Within Europe, a major exception to the no-grape rule is with German wines and wines from the Alsace region of France, for which it is not uncommon to find this information on the front label. To accommodate market demands, an increasing number of French winemakers are labeling their bottles with the variety or varieties of grapes included, as permitted by law.
Regional wine names
The taste of a wine depends not only on the grape species and varietal blend, but also on the ground and climate where it is cultivated. Historically, wines have been known by names reflecting their origin, and sometimes style: Bordeaux, Rioja, Mosel and Chianti are all legally defined names, reflecting the traditional wines produced in the named region. These naming conventions or “appellations” dictate not only where the grapes in a wine were grown, but also which grapes went into the wine and how they were vinified. The appellation system is strongest in the European Union.
Historical European designations are inconsistently applied in the United States. For example, in most of the world, wine labeled Champagne must be made from grapes grown in the Champagne region of France and fermented using a certain method, based on the international trademark agreements included in the 1919 Treaty of Versailles. However, in the United States, there exists a legal definition called semi-generic that enables U.S. winemakers to use certain generic terms (Champagne, Hock, Sherry, etc.) if there appears next to the term the actual appellation of origin in order to prevent any possible confusion.

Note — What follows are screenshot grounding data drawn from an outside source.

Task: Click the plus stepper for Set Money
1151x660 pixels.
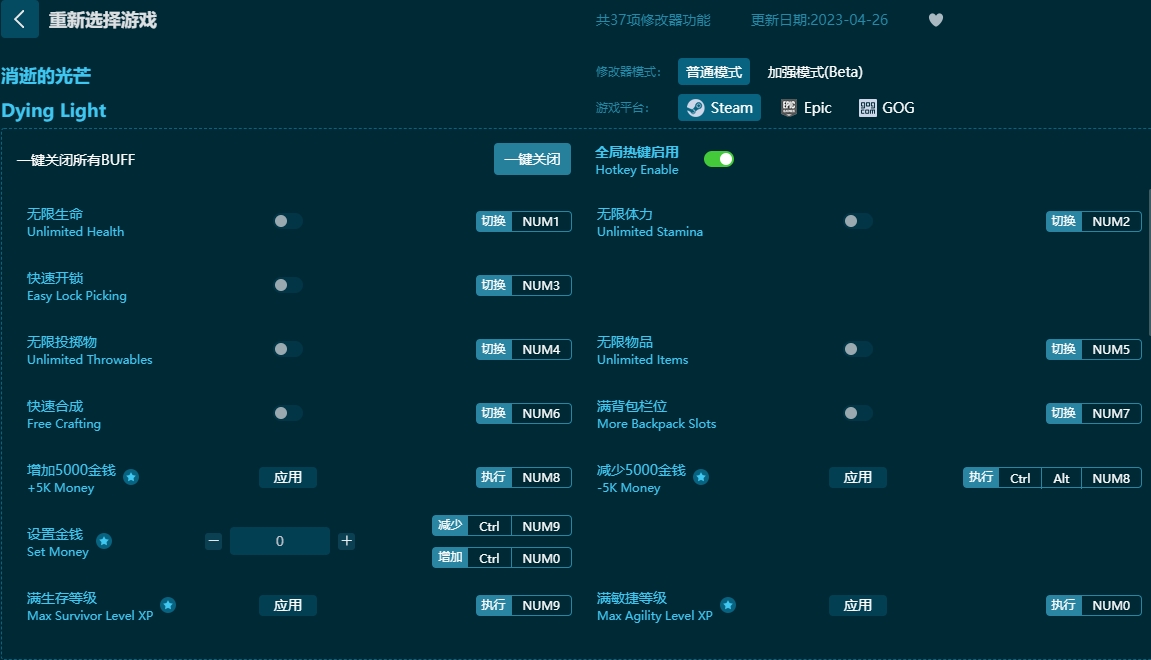Action: coord(346,541)
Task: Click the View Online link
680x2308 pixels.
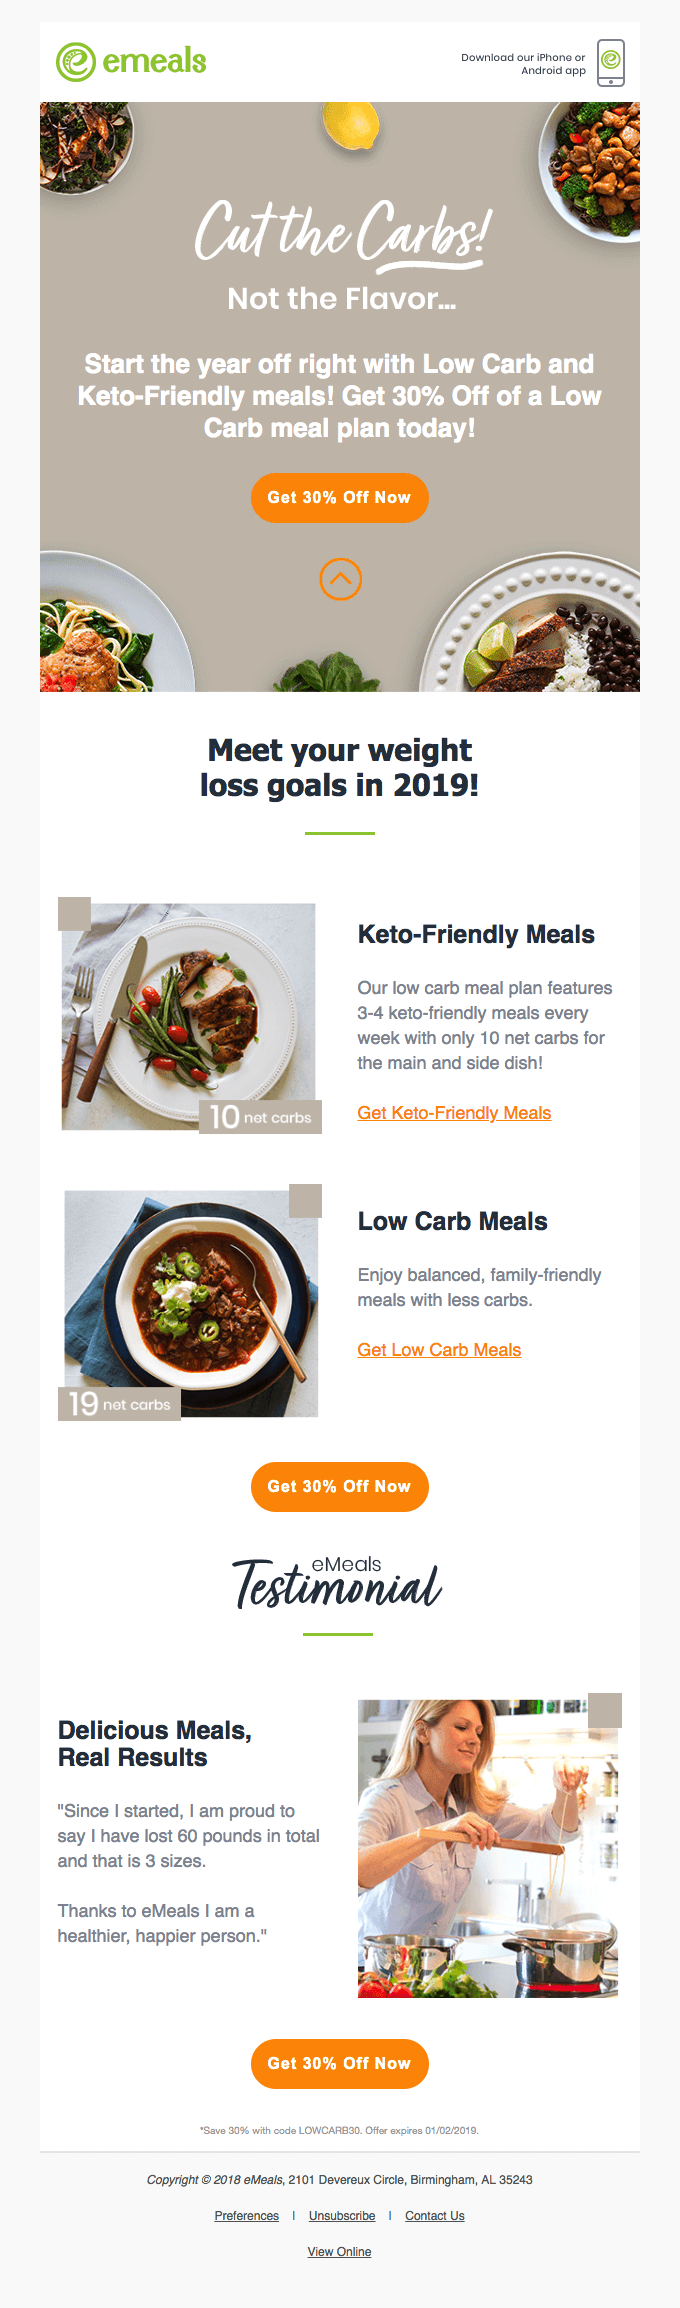Action: tap(340, 2252)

Generally only the most inexpensive, mass-produced wines make use of these place names as semi-generic wine names; most of those now use the more popular varietal labeling. For example, makers of American sparkling wines now generally find it to be of no advantage in the marketplace to use the name “Champagne” because the quality of their products is widely recognized. Thus, the finest sparkling wines from California will be labeled “sparkling wine”, while some less expensive sparkling wines from California as well as states such as Ohio and New York may bear such names as “Ohio Champagne” or “New York State Champagne”. Some European producers protest the practice for fear that it causes loss of sales.